Supplied data:

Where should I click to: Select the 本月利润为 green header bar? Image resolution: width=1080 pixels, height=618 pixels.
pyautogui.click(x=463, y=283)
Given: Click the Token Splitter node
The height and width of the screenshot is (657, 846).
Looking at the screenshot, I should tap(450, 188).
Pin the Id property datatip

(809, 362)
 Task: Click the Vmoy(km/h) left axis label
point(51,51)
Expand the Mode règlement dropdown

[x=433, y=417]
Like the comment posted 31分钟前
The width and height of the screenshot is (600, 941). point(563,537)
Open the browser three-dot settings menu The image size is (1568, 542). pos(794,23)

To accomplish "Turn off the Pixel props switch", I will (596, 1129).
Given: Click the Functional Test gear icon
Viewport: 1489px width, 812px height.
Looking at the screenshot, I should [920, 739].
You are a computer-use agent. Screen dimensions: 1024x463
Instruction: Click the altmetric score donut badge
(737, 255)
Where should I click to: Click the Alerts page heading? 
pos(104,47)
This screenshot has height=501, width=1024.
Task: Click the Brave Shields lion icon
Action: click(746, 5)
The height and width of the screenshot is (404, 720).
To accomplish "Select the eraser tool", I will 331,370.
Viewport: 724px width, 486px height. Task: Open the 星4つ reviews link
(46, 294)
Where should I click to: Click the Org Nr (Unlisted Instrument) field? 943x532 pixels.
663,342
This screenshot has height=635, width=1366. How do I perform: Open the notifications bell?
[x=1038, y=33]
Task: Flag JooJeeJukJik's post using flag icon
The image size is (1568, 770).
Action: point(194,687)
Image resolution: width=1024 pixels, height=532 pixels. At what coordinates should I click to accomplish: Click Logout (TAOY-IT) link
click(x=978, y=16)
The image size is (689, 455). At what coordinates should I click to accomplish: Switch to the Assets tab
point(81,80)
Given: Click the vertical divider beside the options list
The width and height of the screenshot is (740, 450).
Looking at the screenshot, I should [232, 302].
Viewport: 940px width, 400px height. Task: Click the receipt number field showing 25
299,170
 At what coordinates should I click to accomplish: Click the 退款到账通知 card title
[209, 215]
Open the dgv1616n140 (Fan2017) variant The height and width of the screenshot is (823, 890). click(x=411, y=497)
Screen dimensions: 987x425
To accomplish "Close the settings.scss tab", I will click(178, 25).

Exercise requirements:
Find each line in the records that includes the word "Given". Report the total and nothing more.

Result:
3